[Dr. Chris Oakley's home page]
OLE automation, being the object-oriented component of Visual Basic, Microsoft’s script language of choice, is something that programmers in MS-dominated environments will find increasingly hard to ignore. Many may well have been put off by its complexity (creating the objects in C++, at least) and the lack of any really clear documentation. My aim here is to try and redress this balance by providing a short but hopefully informative introduction.
From the user’s point of view, OLE automation is simplicity itself. It is the way that non-programmers can do object-oriented programming. VBA scripts for Excel, for example, are much easier to read and program than the previous macro language, but pack in more functionality. Apart from NeXT Step, stand-alone Visual Basic was for many years the only really fast, effective, bullet-proof screen builder on any platform and this uses OLE automation throughout. It is still hard to beat.
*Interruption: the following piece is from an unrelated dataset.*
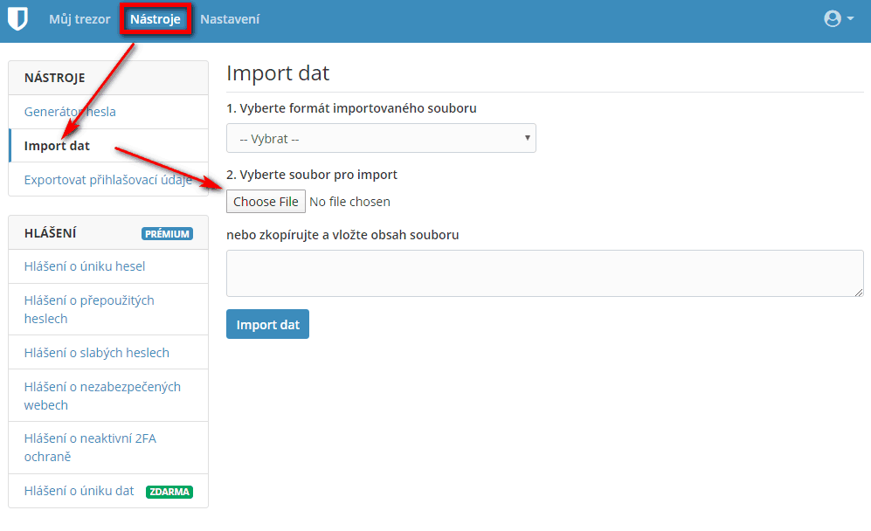Go to Můj trezor tab
The width and height of the screenshot is (871, 531).
pos(79,19)
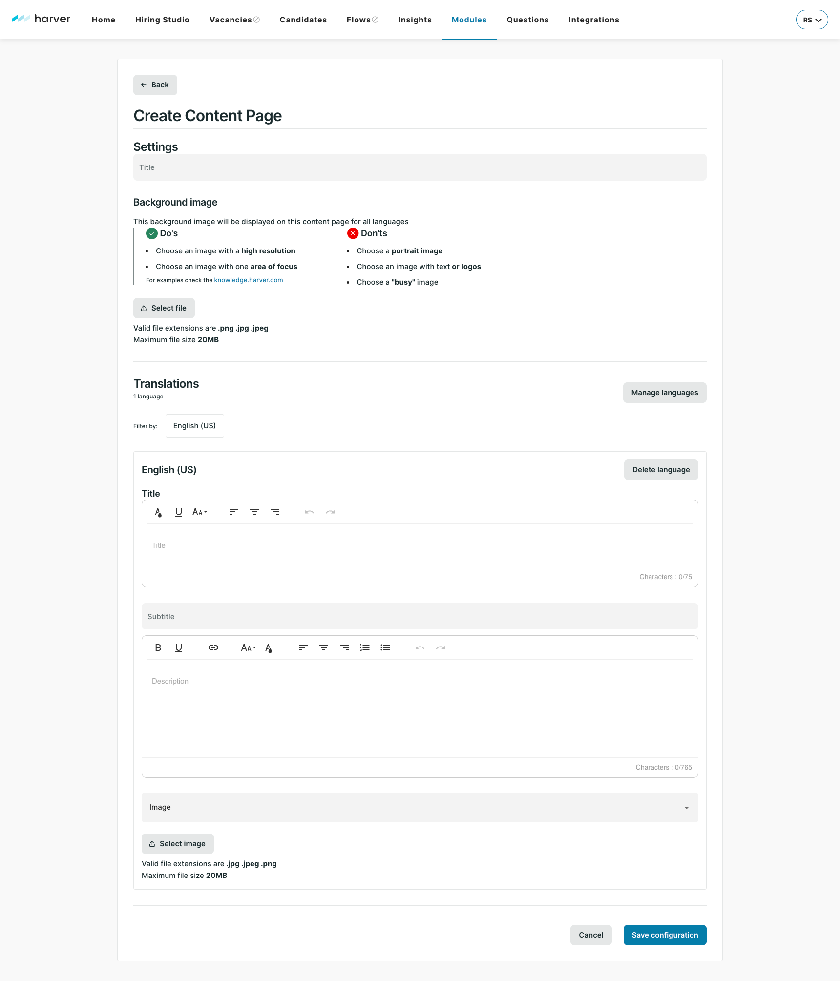
Task: Click the Subtitle input field
Action: click(420, 616)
From the programmer’s point of view, though, the picture is not so rosy. Microsoft claim that programming OLE is now "easy" because of the MFC classes they have created to handle it. However if, as I do, you see Microsoft Frustration Classes as the visible manifestation of the fact that MS have failed to grasp that object-oriented programming should be for the service of the people, and not the other way round, then you may want to look one level beneath, which although more fiddly, allows greater control and insight. The proof of the pudding, of course, is that Microsoft, extolling the virtues of MFC to the highest degree, hardly use them at all themselves.
Here are links to the code samples: OleTest.odl; OleAut.h; OleAut.cpp; OleTest.cpp.
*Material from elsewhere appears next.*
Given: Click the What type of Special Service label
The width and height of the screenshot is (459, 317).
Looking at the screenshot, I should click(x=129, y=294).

Visual basic/OLE automation is a lot like a cut-down version of C++, but with a layer which includes automatic bounds checking and reference counting to prevent VB scripts from crashing the program. It has the additional facility of being able to execute methods as remote procedure calls. Unlike C++, this is built-in and requires no extra machinery.
The C++ declaration
corresponds to
Dim T As ObjectType, TArray(0 To 5) As ObjectType
in VB. "ObjectType" is a user-defined class, which in the VB case is an OLE object. Internally, each object is a pointer to a class derived from IDispatch, an abstract class that contains two principal services: (i) reference counting and (ii) dynamic binding. Let us examine these in turn:
(i) Reference counting
Consider the following piece of C++:
ObjectType *T = new ObjectType, *U;
U = T;
T->DoSomething();
delete T;
U->DoSomething();
Of course this will probably crash the program, and of course you have never done this or the equivalent because you realise the danger. Good. Neither have I. Well, almost never... VB has much less trust in you. VB’s attitude is that you must not crash the program under any circumstances, so it forces every object to carry with it a reference count. No command directly deletes an object, but when a reference is removed, either by the object variable going out of scope or it being assigned to something else, the reference count is decremented and only when it reaches zero is the object deleted. This makes it impossible to access a deleted or invalid object. The equivalent VB
Dim T As New ObjectType, U As ObjectType
Set U = T
T.DoSomething
Set T = Nothing
U.DoSomething
to the above will not give an error because the attempt to delete the object by Set T = Nothing reduces the reference count to one, but does not actually delete it. The object will not be deleted until the variable U goes out of scope. Reference counting is a feature of all OLE objects (OLE automation is merely one strand of the huge and complex web of OLE) and is implemented by deriving all OLE classes from an abstract class called IUnknown:
struct IUnknown
{
virtual HRESULT QueryInterface(const GUID * const riid, void **ppvObject) = 0;
virtual unsigned long AddRef(void) = 0;
virtual unsigned long Release(void) = 0;
};
The last two are the reference-count methods, and can be implemented as follows:
unsigned long DerivedFromIUnknown::AddRef(void) {return m_refs++;}
unsigned long DerivedFromIUnknown::Release(void)
{
if (--m_refs > 0) return m_refs;
delete this; // destructor must be declared as virtual for this to work
return 0; // Note that we do not reference m_refs after the delete this
}
The variable m_refs is an unsigned long data member of the derived class, and is set to one when the object is constructed. Although there may appear to be little point in making these methods virtual as they will always be implemented in the way shown here, there are in fact circumstances in which it is necessary to override the AddRef and Release methods. This is when there is a two-way dependency, i.e. object A can only exist while object B is alive, and vice versa. This means that all references to A in the script may have gone, but the object remains alive because there are still references to B, and B depends on A. To ensure this, an internal call of A::AddRef from B is made. Since the same applies to B with regard to A, we end up with a situation where all the external references to either object have been removed, but the objects are not deleted because there remains one reference on A by B and one reference on B by A. This is known as a reference-counting loop, and is resolved by supplying methods B::AddRef and B::Release that act on the m_refs of the attached A object instead of on itself. The destructor of A then must destroy B.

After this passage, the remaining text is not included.